▸ **EXERCISE TASKS**
**a.** Reproduce the passage on the WWI transposition cipher from "Notice that the" up to and including "completely filled matrix.", replacing "nulls" with "filler letters".
**b.** Condense the paragraph of the WWI cipher passage that begins "But there’s an additional enciphering feature" while keeping its main facts.
**c.** Write what follows the final sentence of the passage on the WWI transposition cipher.

A keyword with each letter numbered according to its alphabetic rank, representing the interrupted columnar transposition cipher used during WWI

Notice that, for duplicate letters, their rank additionally depends on their position in the key. For example, there are two A’s, so the leftmost gets assigned 1 and the next gets assigned 2.

But there’s an additional enciphering feature. Prior to going through the columns, you go over prespecified right and left diagonals. Their letters become the first letters of the ciphertext. The choice of diagonals is also part of the key, along with the keyword that determines the column number and order. For example, we could specify columns 3, 5, 7, 8, and 17 to be the onsets of the right diagonals and columns 16, 18, 21, and 23 for the left diagonals. Let’s mark those with red and green, respectively:

A keyword with each letter numbered according to its alphabetic rank, representing the interrupted columnar transposition cipher used during WWI

To see how it works, let’s consider an actual example.

How encipherment works

Say we want to encipher the text:

“We are surrounded by enemy forces! We need fifty calibre machine gun ammunition, send more supplies immediately! If you can, try to make a diversion from the north.”

And let’s write it out as a matrix:

An example matrix from the interrupted columnar transposition cipher used during WWI

Notice that the last three entries are nulls in the form of the first letters of the alphabet (A, B, and C). That’ because, with this cipher, you need a completely filled matrix.

So, first we start with the right diagonals, in ascending order. For example, the first right diagonal starts at column 3:

An example matrix from the interrupted columnar transposition cipher used during WWI

Therefore, the first letters of the ciphertext become “DANOT…”. Then, you continue by writing the remaining right diagonals and afterwards all the left diagonals (again, in ascending order). For example, the first left diagonal starts at column 16 and reads “CNPYR”. Once you do the diagonals, you continue with column 1 (“RITTS”), 2 (“EAEFR”), and so on all the way to the last column.

▸ **RECORDED DATA**
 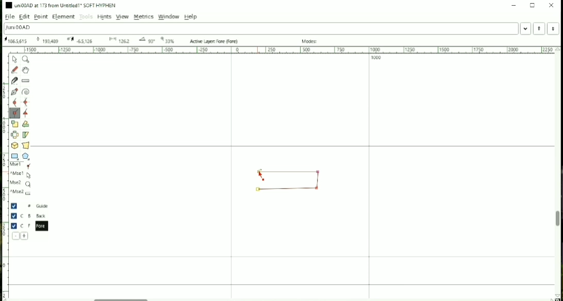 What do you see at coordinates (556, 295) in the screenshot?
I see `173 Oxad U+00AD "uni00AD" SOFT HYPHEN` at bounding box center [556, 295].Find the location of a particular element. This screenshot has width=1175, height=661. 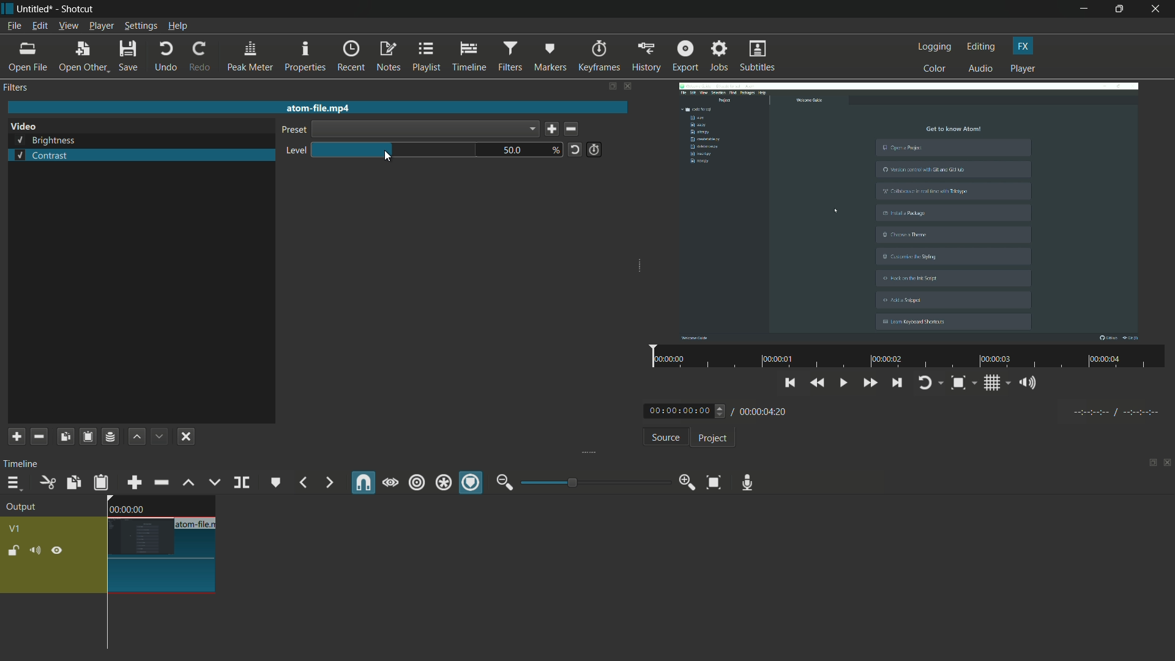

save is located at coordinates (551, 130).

---

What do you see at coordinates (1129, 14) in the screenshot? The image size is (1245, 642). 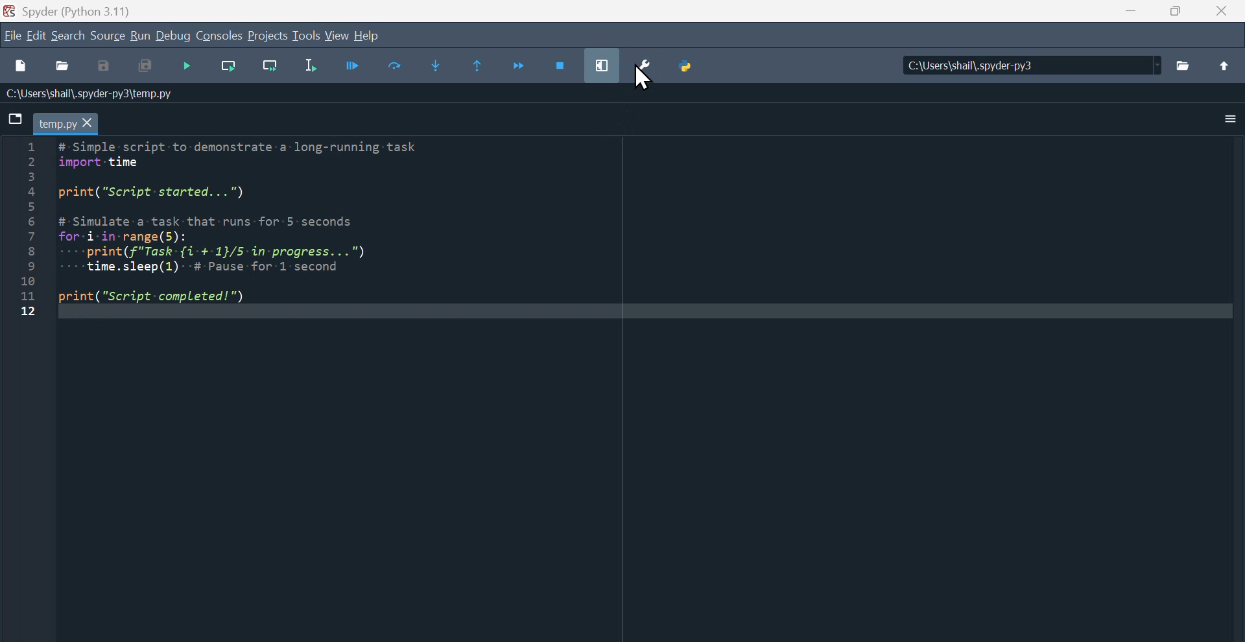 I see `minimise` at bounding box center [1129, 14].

▸ **RESPONSES FOR EACH TASK**
**a.**
Notice that the last three entries are filler letters in the form of the first letters of the alphabet (A, B, and C). That’ because, with this cipher, you need a completely filled matrix.

**b.** Before the columns are read, the encipherer goes over prespecified right and left diagonals, whose letters form the start of the ciphertext. The choice of diagonals is part of the key, together with the keyword that sets the column number and order. For instance, right diagonals might begin at columns 3, 5, 7, 8, and 17, and left diagonals at columns 16, 18, 21, and 23. These are marked in red and green, respectively.

**c.**
But, importantly, if any letter has already been included at a previous step, you skip it if you go over it more than once. For example, the letters from the first right diagonal (starting at column 3) won’t appear again when you’re going through columns 3, 2, 4, 11, and 15.

Anyway, here’s another short video which shows how the entire message is enciphered from start to finish (there’s a lot of small text and you’ll probably want to see it in full screen):

And the final ciphertext is:

DANOTYHPOBEEMEVSDITIRIILNCNYRNTRUFTAENRMORSEE FRCSIFDLYCUREGEACWNIEEUDRNMDUNIBIDMEOCHMASTOA AMAYBUEIMFYNYOITHOEOORLAERAEEMENNEEMIWSUSKFPT

Combinatoric analysis

Remember the combinatoric complexity of the column cipher with shuffled columns? Here’s the formula we derived in part 2 of the series:

    \[ \textrm{\# keys} = \sum_{k=2}^{N} k! \]


Here N is the length of the ciphertext and the index k runs through the possible key lengths. And, for each k, we’re adding the possible permutations, in order to account for all possible column orders.

But here the key has two additional elements: the right and left diagonals, which are specified independently. To see how they contribute to the complexity, let’s first assign the variables r and l to stand for the number of right and left diagonals (respectively). And, for a moment, let’s assume we know what their values are. If we also know the key length (k), in how many ways can we distribute the right and left diagonals across the k available positions?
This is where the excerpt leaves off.